Many, many thanks to all annotators who contributed their time and effort!!!
Yes! Yes! Nice! Nice! Both full paper submissions to CIKM 2015 are accepted.
I am going to Melbourne!
These are the papers:
Camera-ready PDFs will follow shortly.
The IPM paper Evaluating Document Filtering Systems over Time with Krisztian Balog and Maarten de Rijke is online. Here is the official link and it can also be downloaded here.
The NLeSc PathFinder grant proposal that I co-wrote is accepted. In the proposal we describe a system for monitoring shifts in vocabulary over time.The algorithms I developed to monitor changes in vocabulary over time will be implemented in a tool that discloses a corpus of digitized historical Dutch newspapers (covering the last four centuries) used by digital humanities scholars.
Nice! My paper called Evaluating Document Filtering Systems over Time with Krisztian Balog and Maarten de Rijke was accepted for the IPM special issue on Time and IR. PDF will follow soon.
The abstract Concepts Through Time: Tracing Concepts In Dutch Newspapers
Discourse (1890-1990) Using Word Embeddings which I co-wrote with Melvin Wevers and Pim Huijnen is accepted for Digital Humanities 2015 (DH2015) in Sydney, Australia.
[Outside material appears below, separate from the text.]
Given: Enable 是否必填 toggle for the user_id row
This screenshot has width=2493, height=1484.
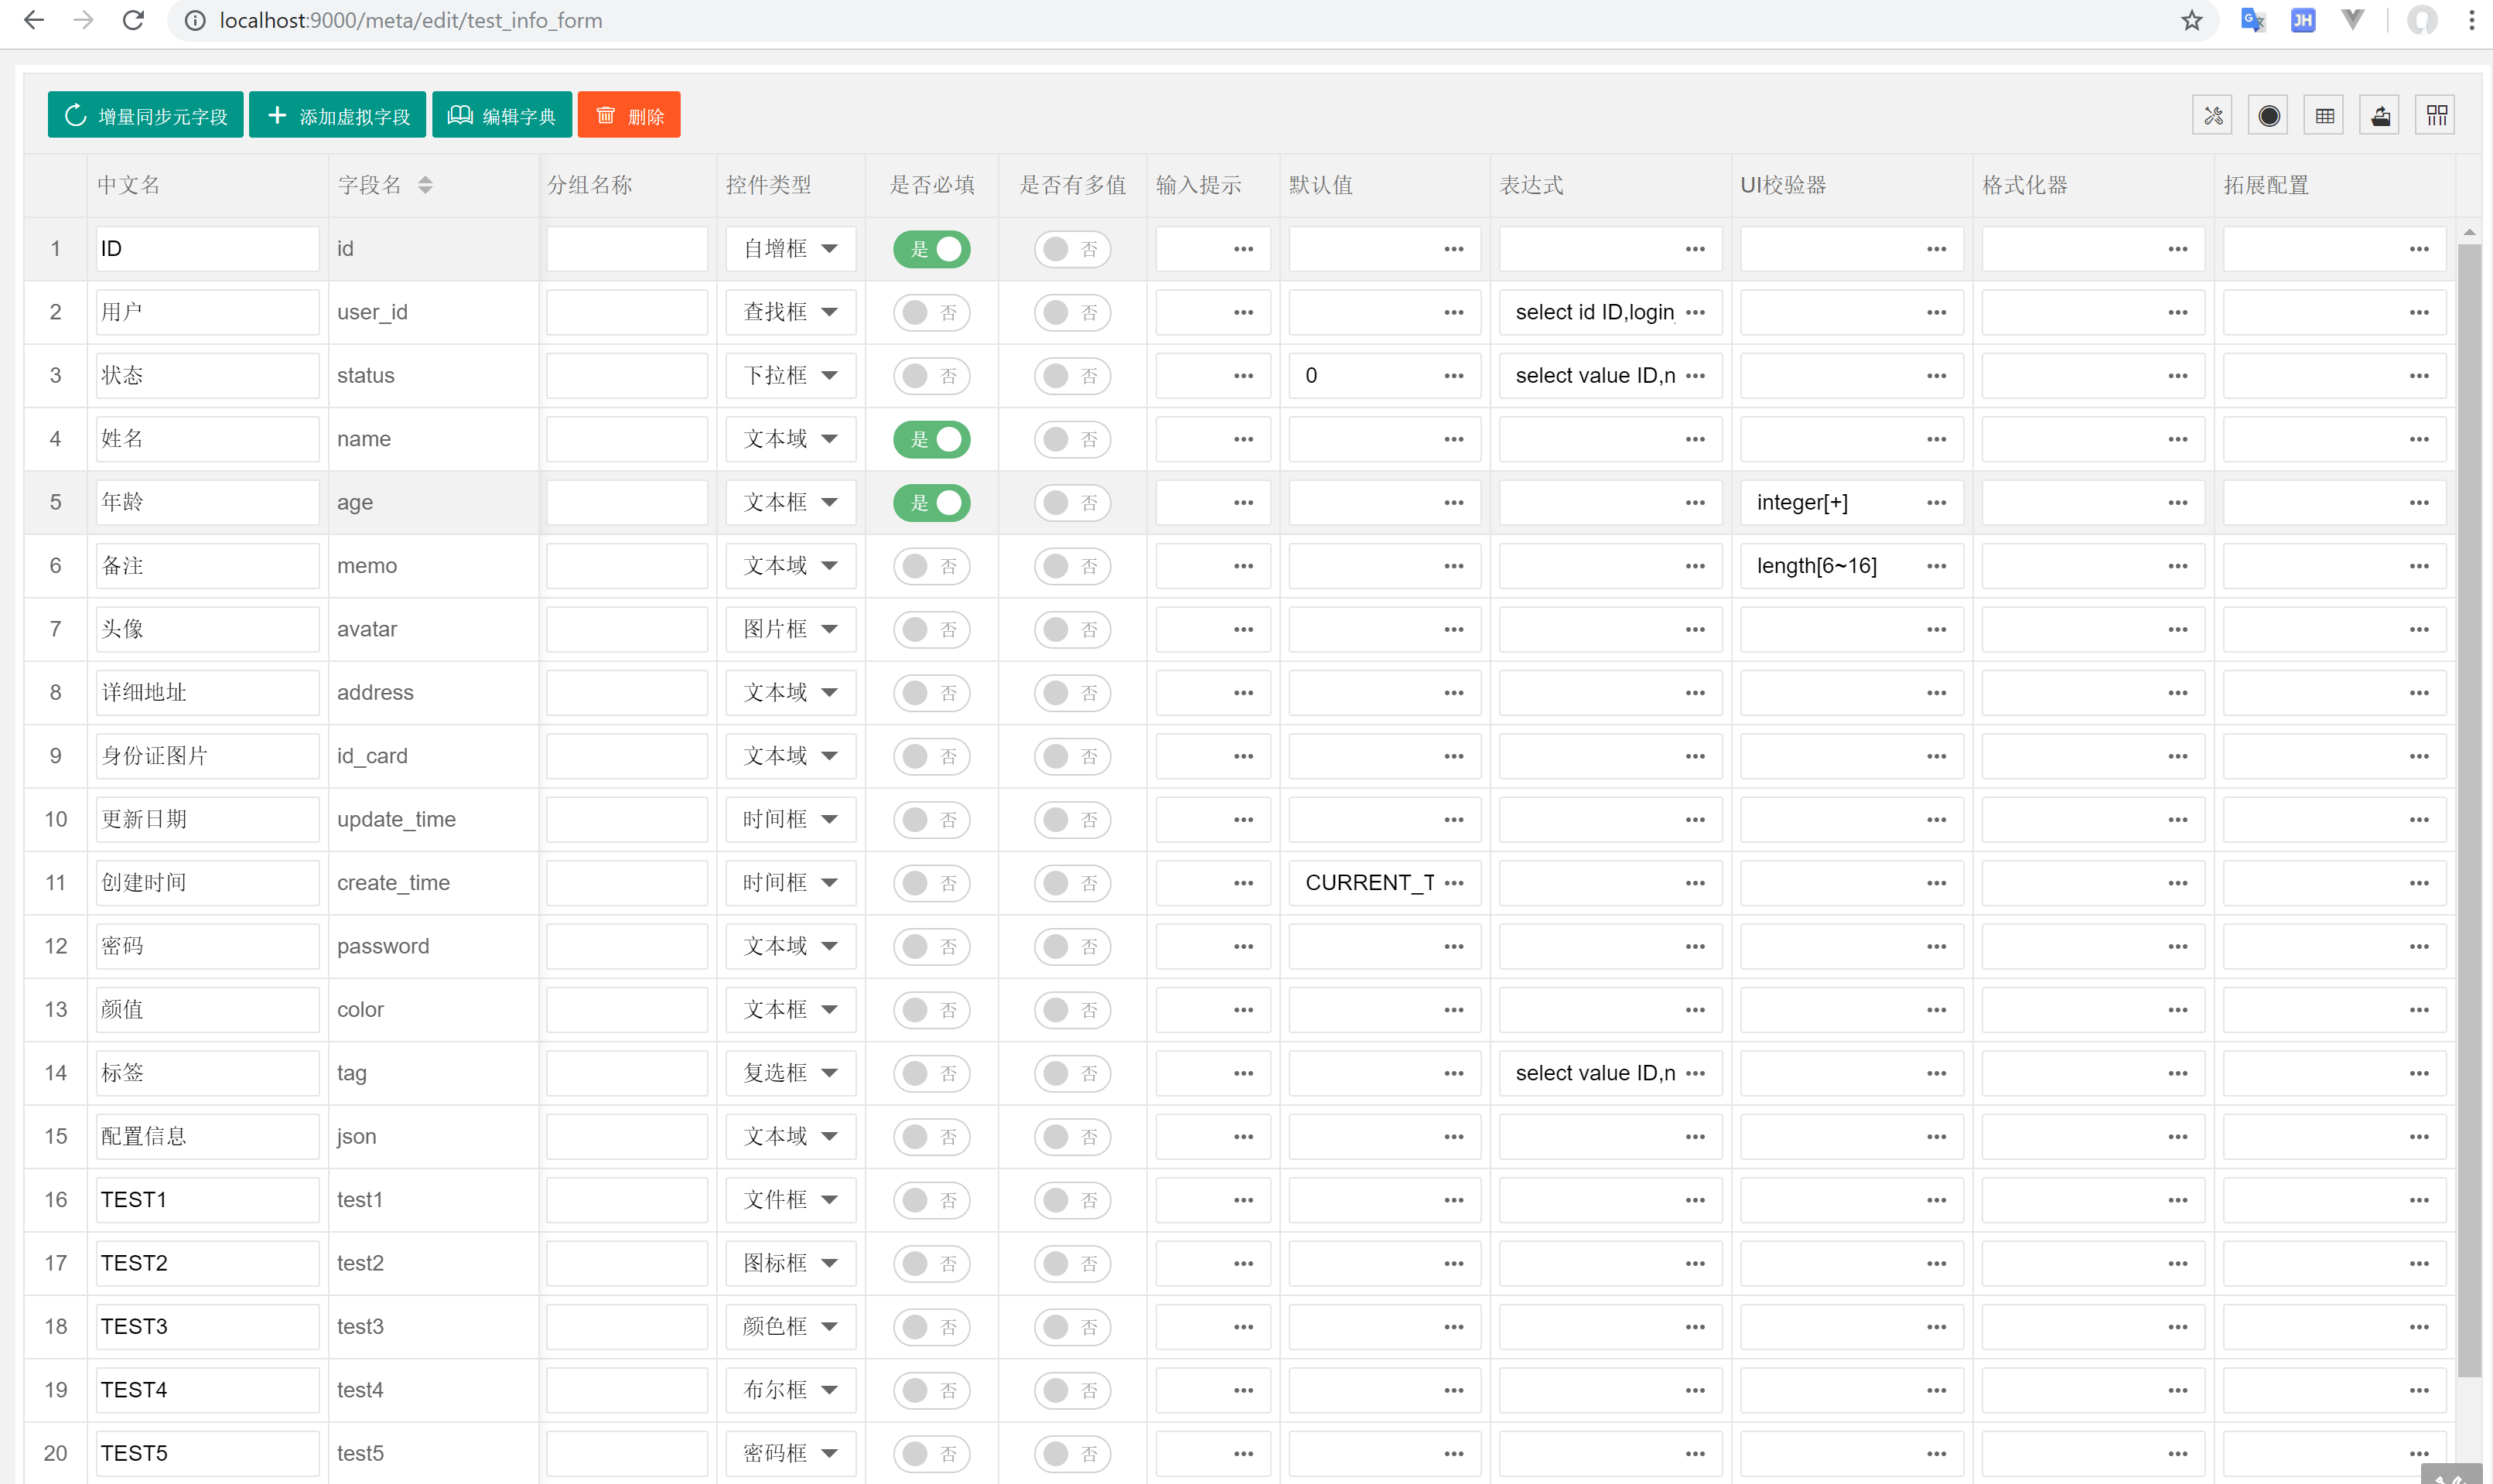Looking at the screenshot, I should (931, 312).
Here are some very simple and high-level slides on word2vec that I made for a reading group on our group. Nothing special, just what it is (not) and what it is used for.
Last year, I participated in the Cumulative Citation Recommendation task (CCR) of the Knowledge Base Acceleration (KBA) track of the Text REtrieval Conference, TREC 2013. This is the notebook paper describing our approach.
Today I presented my work on "Time-Aware Chi-squared for Document Filtering over Time" at CLIN24 in Leiden. This is largely the same presentation I held earlier at the TAIA workshop at SIGIR 2013 in Dublin and at TREC 2013 in Gaithersburg.